Cyber Security Threat Summary:
“Thousands of Openfire servers remain vulnerable to CVE-2023-32315, an actively exploited and path traversal vulnerability that allows an unauthenticated user to create new admin accounts. Openfire is a widely used Java-based open-source chat (XMPP) server downloaded 9 million times. On May 23, 2023, it was disclosed that the software was impacted by an authentication bypass issue that affected version 3.10.0, released in April 2015, until that point. Openfire developers released security updates in versions 4.6.8, 4.7.5, and 4.8.0 to address the issue. Still, in June, it was reported [1, 2] that the flaw was actively exploited to create admin users and upload malicious plugins on unpatched servers. As highlighted in a report by VulnCheck vulnerability researcher Jacob Baines, the OpenFire community has not rushed to apply the security updates, with over 3,000 servers remaning vulnerable. To make matters worse, Baines says there's a way to exploit the flaw and upload plugins without creating an admin account, making it far more inviting and less noisy for cybercriminals” (Bleeping Computer, 2023).

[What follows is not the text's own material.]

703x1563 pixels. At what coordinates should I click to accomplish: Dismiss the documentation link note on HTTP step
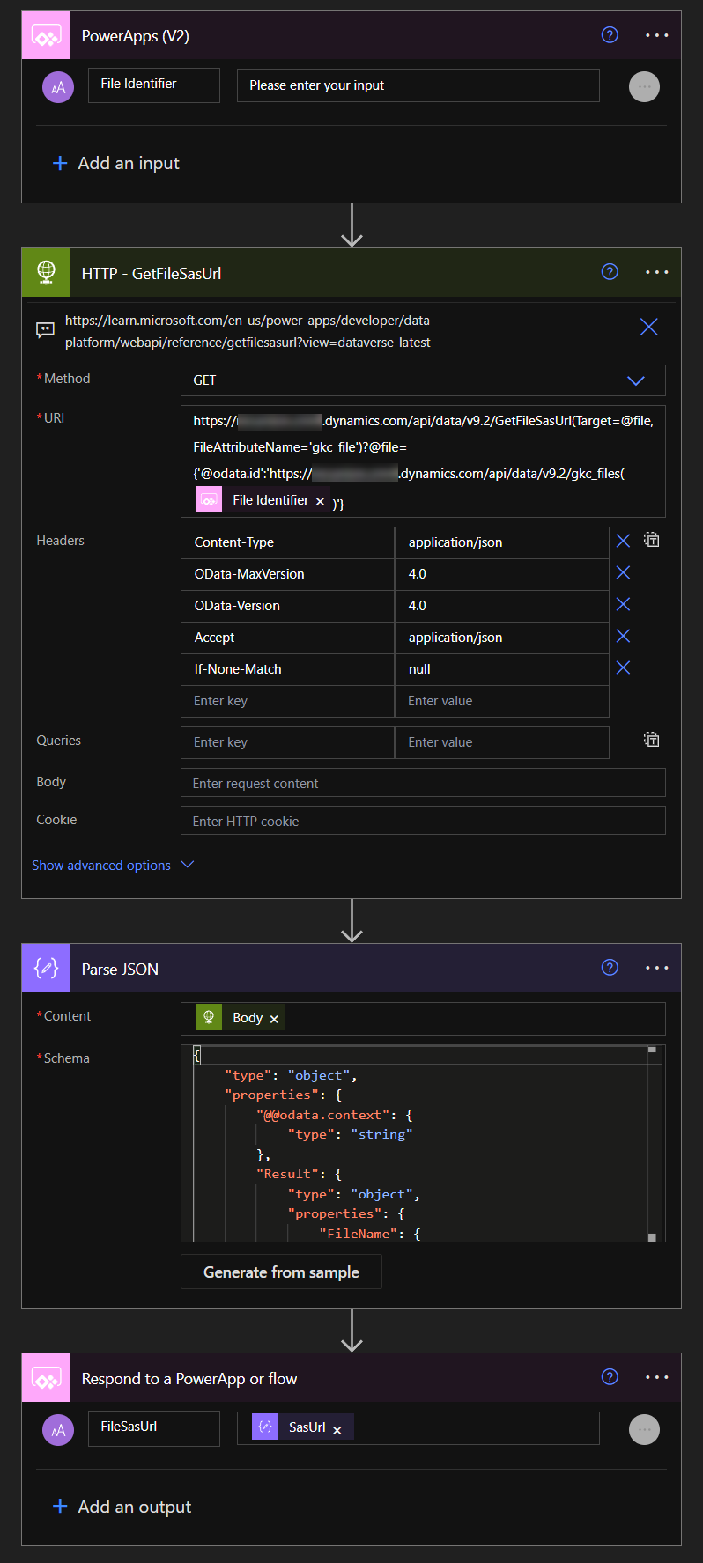649,327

Security Officer Comments:
Although current exploits entail creating an admin account that would enable actors to upload malicious Java JAR plugins designed to open reverse shells or execute commands on compromised servers, analysts from VulnCheck recently showcased a way to extract the session ID and CSRF token by accessing “plugin-admin.jsp’ directly and uploading the JAR plugin via a POST request. Using this method, the plugin is accepted without the need for authentication and the webshell can be accessed using the path traversal. What’s more, analysts state that this attack vector doesn’t leave traces in security logs, allowing the activity to go undetected by defenders.

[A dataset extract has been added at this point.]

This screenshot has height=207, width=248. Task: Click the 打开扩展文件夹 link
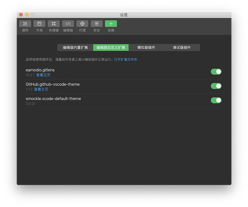pos(126,60)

There are already active exploitations including those from Kinsing crypto-miner botnet. However, we could see a new wave of attacks as VulnCheck’s POC is more stealthier and does not require the creation of admin accounts.

Suggested Correction(s):
According to a Shodan scan, there are roughly 6,324 internet-facing Openfire servers, 50% of which are still vulnerable to CVE-2023-32315. Given that the flaw is being actively exploited, administrators should apply the patches as soon as possible.